> [Try it]: Your answer must consist solely of the line containing "This screenshot has width=1024, height=602." and all subsequent lines through the end of the entries, reproduced exactly.

> [Extracted information]:
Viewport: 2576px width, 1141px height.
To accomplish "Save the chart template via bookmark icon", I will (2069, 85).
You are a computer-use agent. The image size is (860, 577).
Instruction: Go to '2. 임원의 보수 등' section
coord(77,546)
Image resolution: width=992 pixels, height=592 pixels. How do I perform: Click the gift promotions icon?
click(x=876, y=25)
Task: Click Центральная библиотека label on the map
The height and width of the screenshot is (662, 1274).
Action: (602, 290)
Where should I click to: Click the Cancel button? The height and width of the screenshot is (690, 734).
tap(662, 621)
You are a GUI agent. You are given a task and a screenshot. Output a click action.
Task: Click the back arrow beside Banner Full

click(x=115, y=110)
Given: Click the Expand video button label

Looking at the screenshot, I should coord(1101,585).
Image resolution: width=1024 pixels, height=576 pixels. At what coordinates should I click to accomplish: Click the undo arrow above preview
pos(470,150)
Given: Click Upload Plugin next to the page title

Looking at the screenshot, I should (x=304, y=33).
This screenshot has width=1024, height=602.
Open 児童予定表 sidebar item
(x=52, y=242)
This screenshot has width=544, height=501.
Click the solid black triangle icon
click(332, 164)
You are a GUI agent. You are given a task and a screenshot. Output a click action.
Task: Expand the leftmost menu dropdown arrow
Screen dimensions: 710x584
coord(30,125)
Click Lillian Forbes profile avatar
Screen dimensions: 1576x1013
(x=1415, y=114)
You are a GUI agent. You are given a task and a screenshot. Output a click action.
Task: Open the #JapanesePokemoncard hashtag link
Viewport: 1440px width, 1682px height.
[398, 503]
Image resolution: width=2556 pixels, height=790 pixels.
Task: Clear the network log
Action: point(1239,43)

> [Exercise solution]:
This screenshot has width=1024, height=602.
Open 児童予定表 sidebar item
(x=52, y=242)
This screenshot has width=544, height=501.
Click the solid black triangle icon
click(332, 164)
You are a GUI agent. You are given a task and a screenshot. Output a click action.
Task: Expand the leftmost menu dropdown arrow
Screen dimensions: 710x584
coord(30,125)
Click Lillian Forbes profile avatar
Screen dimensions: 1576x1013
(x=1415, y=114)
You are a GUI agent. You are given a task and a screenshot. Output a click action.
Task: Open the #JapanesePokemoncard hashtag link
Viewport: 1440px width, 1682px height.
[398, 503]
Image resolution: width=2556 pixels, height=790 pixels.
Task: Clear the network log
Action: point(1239,43)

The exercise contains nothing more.